We examined community clusters for dolphins in the core sponger area (N=105, Fig. 3a) and in the larger network (N=439, Fig. 3b) with the goal of finding groups with strong social affinity within a cluster and weaker social affinity outside the cluster. The spongers in Fig. 3a are the larger nodes and are concentrated in three of the four clusters. The spongers in the green cluster are all female and the majority of individuals in the red cluster are female (14 of 16). The blue cluster contains mostly males, both spongers and non-spongers (20 males and 3 females). Figure 3b shows six clusters for the entire community (439 dolphins). Spongers were grouped into two of the six clusters shown in Fig. 3b. Although spongers are clearly not a separate community or subcommunity and have many non-sponger associates in both figures, these clusters show that sponger homophily is imbedded in a larger subcommunity and spongers are not equally exposed to all subcommunities.

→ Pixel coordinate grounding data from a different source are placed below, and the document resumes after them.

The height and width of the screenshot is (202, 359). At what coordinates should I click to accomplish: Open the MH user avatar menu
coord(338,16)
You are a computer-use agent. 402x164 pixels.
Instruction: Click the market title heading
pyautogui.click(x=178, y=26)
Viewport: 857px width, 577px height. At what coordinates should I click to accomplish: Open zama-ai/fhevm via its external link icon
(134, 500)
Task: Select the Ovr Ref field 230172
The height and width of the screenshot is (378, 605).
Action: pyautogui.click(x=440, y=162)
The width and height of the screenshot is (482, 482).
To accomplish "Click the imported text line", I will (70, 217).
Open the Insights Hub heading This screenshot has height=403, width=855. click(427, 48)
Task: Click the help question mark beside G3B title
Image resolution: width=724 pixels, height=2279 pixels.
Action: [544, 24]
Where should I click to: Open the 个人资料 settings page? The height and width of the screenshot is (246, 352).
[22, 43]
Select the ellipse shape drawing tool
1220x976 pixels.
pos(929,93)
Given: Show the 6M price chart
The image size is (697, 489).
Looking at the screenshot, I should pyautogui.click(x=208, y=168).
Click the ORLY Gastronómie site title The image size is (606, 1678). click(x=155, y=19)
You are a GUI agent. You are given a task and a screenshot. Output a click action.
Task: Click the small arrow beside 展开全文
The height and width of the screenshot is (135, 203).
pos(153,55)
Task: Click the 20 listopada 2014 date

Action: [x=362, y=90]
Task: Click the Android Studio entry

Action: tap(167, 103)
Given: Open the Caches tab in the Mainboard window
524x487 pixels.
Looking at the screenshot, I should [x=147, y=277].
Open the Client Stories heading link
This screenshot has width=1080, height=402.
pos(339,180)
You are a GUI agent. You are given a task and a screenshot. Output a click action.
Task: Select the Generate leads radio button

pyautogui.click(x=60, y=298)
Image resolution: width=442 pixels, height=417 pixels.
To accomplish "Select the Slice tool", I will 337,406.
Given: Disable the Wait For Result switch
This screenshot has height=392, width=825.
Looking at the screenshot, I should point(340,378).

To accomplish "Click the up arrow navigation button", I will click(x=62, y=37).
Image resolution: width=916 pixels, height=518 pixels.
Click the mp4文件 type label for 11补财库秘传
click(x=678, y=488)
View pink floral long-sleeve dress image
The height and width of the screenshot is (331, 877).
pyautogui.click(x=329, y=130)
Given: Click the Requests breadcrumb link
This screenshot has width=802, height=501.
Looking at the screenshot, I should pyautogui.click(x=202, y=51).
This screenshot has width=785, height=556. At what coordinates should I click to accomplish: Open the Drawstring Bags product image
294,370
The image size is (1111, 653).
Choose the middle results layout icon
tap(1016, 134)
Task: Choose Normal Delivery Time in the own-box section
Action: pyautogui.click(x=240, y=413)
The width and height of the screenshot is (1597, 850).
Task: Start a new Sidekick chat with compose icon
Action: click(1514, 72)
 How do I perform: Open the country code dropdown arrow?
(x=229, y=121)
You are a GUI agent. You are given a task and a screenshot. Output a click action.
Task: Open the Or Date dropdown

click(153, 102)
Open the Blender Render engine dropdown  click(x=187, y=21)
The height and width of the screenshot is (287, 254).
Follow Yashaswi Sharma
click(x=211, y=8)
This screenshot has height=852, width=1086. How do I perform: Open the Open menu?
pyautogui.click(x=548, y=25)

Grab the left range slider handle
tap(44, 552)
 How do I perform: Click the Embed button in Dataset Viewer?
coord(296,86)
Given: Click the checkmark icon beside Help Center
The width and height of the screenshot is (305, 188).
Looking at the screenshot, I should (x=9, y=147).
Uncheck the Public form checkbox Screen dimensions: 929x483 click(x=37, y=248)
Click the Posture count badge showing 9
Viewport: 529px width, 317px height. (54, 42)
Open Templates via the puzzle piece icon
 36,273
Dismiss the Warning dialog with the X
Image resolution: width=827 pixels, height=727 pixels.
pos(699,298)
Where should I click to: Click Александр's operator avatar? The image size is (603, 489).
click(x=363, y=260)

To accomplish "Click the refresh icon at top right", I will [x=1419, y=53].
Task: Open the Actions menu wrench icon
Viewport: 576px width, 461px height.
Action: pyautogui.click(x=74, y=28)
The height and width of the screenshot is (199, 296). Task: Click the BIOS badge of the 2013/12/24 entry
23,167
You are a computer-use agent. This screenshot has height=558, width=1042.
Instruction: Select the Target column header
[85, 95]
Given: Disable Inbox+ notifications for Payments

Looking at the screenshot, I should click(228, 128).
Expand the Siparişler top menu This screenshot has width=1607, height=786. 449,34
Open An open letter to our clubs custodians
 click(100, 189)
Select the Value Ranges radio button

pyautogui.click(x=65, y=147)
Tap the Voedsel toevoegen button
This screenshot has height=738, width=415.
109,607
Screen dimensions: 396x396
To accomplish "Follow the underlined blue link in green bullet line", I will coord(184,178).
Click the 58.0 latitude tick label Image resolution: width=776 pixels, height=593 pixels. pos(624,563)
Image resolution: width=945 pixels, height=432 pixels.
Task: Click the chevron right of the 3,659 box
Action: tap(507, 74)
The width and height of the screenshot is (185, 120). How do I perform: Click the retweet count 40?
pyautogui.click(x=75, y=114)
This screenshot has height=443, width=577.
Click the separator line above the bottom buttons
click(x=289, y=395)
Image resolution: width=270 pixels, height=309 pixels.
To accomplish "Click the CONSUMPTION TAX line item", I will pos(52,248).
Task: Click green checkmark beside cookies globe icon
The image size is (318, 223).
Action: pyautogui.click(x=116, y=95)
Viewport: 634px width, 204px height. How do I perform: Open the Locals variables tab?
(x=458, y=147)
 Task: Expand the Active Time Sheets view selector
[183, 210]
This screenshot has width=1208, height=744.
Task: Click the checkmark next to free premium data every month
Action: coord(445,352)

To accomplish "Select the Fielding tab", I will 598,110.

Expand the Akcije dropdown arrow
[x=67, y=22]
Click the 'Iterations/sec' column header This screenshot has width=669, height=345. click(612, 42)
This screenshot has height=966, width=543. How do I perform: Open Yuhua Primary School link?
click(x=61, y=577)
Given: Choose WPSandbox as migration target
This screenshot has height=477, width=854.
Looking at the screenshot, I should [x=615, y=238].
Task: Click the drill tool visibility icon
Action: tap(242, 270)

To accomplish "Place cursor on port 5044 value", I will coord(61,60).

Figure 3: Network clusters.
figure 3

(a) Shows four clusters for the 105 dolphins in the core sponger area. Larger nodes are spongers. Ties are weighted by the affinity index and represent clear cliques of spongers and non-spongers with a few interesting exceptions. The yellow cluster has 26 non-spongers and only 2 spongers, one old male and one old female (>30 years old). The red cluster has 18 non-spongers and 16 spongers, including 2 juvenile male spongers (<8 years old) that associate primarily with non-sponging males. The green cluster has ten spongers, all female, and ten non-spongers, all male members of one alliance (evident by tie strength). The blue cluster is virtually all male, with 5 male spongers, 15 non-sponging males and 3 young adult sponger females. (b) Shows six clusters for the entire network (439 dolphins). Spongers are in the purple and light blue clusters. All clusters correspond roughly to the areas these dolphins are sighted in. The red cluster is all-male with one exception.

Discussion

We set out to test whether sponge tool-use could be classified as cultural when culture is defined as both socially learned and distinguishes between groups. In dynamic fission–fusion societies lacking clear community boundaries, 'group' is better defined by relative affinity, as cliques or in terms of weighted (preferential) association. Spongers are imbedded in subcommunities and associate with non-spongers (Fig. 3a,b), but maintain strong homophily within their networks. In other animal societies, social preference based on tool-use or on socially learned traits per se has not been shown. Although in-group identity, based on socially learned traits, has been proposed for other species, such as group-specific calls in killer whales, Orcinus orca33,34 and budgerigars, Melopsittacus-undulatus35, individuals within cultural subgroups exhibit similar calls as a consequence of affiliation. We suggest that spongers also share in-group identity, but affiliation is a consequence of similarity in the socially learned trait, a scenario that resonates with human culture22. Our results consistently supported the foraging homophily hypothesis for females, but not for males (discussed below). Spongers were more cliquish, had more sponger associates and stronger bonds with each other than with non-spongers. The significance of foraging homophily remained even after controlling for other factors that contribute to affiliation. These patterns are remarkable because spongers lead a relatively solitary lifestyle and have weaker ties with other dolphins than non-spongers do. Given that we included only non-spongers that are in the same habitat and had a very high chance of associating with spongers, our results are even more striking. The mutual interests of spongers seem to influence the nature of their social relationships. This is the first demonstration that a behaviour that is strictly vertically transmitted by a single parent serves an affiliative grouping function as well, thus meeting both criteria for culture. To date, no material subcultures have been identified outside of humans.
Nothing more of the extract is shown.